Perché una discrasia così forte fra la realtà dei fatti e quanto riportato dai media italiani? La notizia del mantenimento dei 62 anni come età legale per accedere alla pensione è, formalmente, corretta, ma risulta falsa se isolata rispetto al contenuto complessivo della riforma: di fatto una fake news. In breve, se a 62 anni si potrà ancora, volendo, accedere alla pensione, ma saranno i 64 anni di età ad essere considerati “età di equilibrio”, a partire dai quali riscuotere un assegno pensionistico decente. La promessa di non modificare l’età legale è, quindi, rispettata nella forma, ma calpestata, di fatto, con l’introduzione di un sistema bonus/malus a punti, che dovrebbe accompagnare il lavoratore fino alla fine del percorso professionale. A ciò si aggiunge la promessa della soppressione dei regimi di pensionamento speciali, applicati alle forme di lavoro considerate usuranti, fra cui gli “cheminots”, i ferrovieri, che guidano la mobilitazione, paralizzando il paese da circa una settimana. Non poteva che essere il governo delle banche e dell’alta finanza a tentare di trasformare il welfare in una specie di assicurazione privata, con il medesimo linguaggio e i medesimi meccanismi di una polizza auto.
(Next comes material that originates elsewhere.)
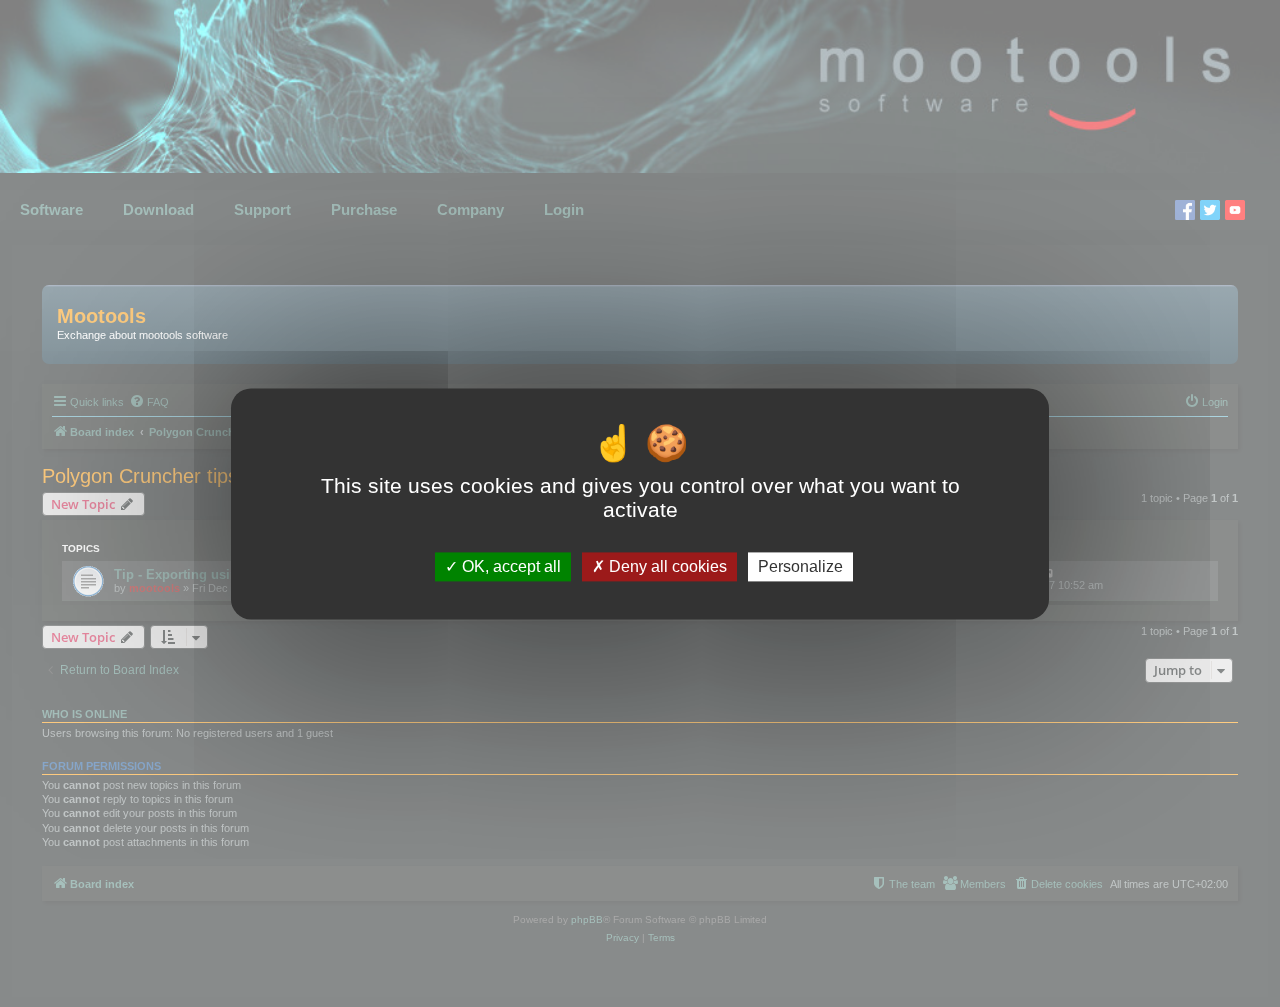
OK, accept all (509, 566)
I piani di Macron&co sembrano, tuttavia, in salita. L’annuncio di ieri, checché ne dicano i nostri giornali, ha avuto come unico esito il rilancio della mobilitazione e il compattamento del fronte di lotta, cui si aggiunge l’importante, in termini numerici, sindacato CFDT, fino ad oggi accomodante rispetto alle proposte di riforma. Questa mattina i blocchi di fronte ai depositi delle aziende di trasporto pubblico, ai porti, con un picco di mobilitazione attorno a quello di Le Havre che sembra essere bloccato da qualche migliaio di persone in questo momento, alle raffinerie, ad alcuni magazzini logistici, centri di smistamento postale e rotonde si sono moltiplicati rispetto ai giorni scorsi, arrivando in alcune occasioni allo scontro con la polizia. Anche alcuni licei e poli universitari risultano bloccati dagli studenti. È evidente che, lungi dall’essere considerata come vittoria, la dichiarazione di ieri ha donato nuova energia alla mobilitazione, di cui non si intravede ancora, neanche lontanamente, il termine. La pratica del blocco dei centri nevralgici di circolazione delle merci e dei flussi, introdotta definitivamente nella grammatica del discorso politico durante un anno di mobilitazioni dei Gilets Jaunes, è chiaramente sdoganata e la potenza del movimento di opposizione alla riforma delle pensioni sembra ridisegnare, innanzitutto, la dinamica dei rapporti fra basi e sindacati. Ciò che emerge qui è, infatti, l’assoluta strumentalità delle piattaforme sindacali, oscurate dal protagonismo dei suoi tesserati, che, di fatto, impediscono mediazioni al ribasso tramite una pratica, quotidiana, di radicalità. Gli occhi sono ora puntati sul 17 dicembre, giornata in cui una piazza è stata convocata a Parigi: la prima grossa convergenza dopo la decisione del governo di scoprire le proprie carte. Una prova di forza importante in termini di continuità e di scontro.